Your objective:
Reproduce word for word, from the entries below, the line with "The Sugar Bowl (323, 2030)", the line with "Home (217, 622)", and every line between them, and nothing more.
##### Input data
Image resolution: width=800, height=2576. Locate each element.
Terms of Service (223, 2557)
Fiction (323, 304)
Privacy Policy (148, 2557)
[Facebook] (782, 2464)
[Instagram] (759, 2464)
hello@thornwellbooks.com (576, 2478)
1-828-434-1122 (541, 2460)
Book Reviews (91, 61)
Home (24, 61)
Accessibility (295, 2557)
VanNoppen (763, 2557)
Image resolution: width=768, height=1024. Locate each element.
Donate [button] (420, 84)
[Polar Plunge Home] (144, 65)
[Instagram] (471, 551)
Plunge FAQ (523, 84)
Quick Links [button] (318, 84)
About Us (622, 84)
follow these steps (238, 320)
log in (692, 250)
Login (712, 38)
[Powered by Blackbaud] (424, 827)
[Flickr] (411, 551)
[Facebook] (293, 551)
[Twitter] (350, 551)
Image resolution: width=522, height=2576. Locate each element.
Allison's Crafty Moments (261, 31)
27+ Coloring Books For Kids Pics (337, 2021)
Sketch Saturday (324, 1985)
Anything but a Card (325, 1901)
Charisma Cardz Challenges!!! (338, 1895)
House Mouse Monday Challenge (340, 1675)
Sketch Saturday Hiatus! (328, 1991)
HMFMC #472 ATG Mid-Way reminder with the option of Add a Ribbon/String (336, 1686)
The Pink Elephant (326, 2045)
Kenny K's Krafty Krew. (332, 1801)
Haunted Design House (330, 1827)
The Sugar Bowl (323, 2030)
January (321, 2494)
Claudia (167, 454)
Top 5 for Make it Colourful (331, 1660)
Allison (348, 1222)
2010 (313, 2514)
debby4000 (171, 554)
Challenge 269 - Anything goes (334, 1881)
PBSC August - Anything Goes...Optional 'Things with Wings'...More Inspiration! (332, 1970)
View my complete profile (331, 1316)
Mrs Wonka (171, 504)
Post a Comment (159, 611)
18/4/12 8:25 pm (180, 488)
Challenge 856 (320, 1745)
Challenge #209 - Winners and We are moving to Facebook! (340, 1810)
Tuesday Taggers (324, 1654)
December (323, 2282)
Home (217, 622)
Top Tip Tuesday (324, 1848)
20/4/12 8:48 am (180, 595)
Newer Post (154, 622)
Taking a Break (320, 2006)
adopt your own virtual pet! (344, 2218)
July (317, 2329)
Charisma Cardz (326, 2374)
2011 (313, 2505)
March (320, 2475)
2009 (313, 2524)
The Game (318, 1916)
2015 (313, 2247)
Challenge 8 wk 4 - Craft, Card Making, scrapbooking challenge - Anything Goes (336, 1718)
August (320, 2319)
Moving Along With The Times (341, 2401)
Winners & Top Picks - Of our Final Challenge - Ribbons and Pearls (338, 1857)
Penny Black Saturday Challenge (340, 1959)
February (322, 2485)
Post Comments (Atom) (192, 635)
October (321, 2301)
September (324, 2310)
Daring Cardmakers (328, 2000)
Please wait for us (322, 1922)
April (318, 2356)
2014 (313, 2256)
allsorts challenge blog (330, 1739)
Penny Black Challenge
##########
Expected answer:
The Sugar Bowl (323, 2030)
January (321, 2494)
Claudia (167, 454)
Top 5 for Make it Colourful (331, 1660)
Allison (348, 1222)
2010 (313, 2514)
debby4000 (171, 554)
Challenge 269 - Anything goes (334, 1881)
PBSC August - Anything Goes...Optional 'Things with Wings'...More Inspiration! (332, 1970)
View my complete profile (331, 1316)
Mrs Wonka (171, 504)
Post a Comment (159, 611)
18/4/12 8:25 pm (180, 488)
Challenge 856 (320, 1745)
Challenge #209 - Winners and We are moving to Facebook! (340, 1810)
Tuesday Taggers (324, 1654)
December (323, 2282)
Home (217, 622)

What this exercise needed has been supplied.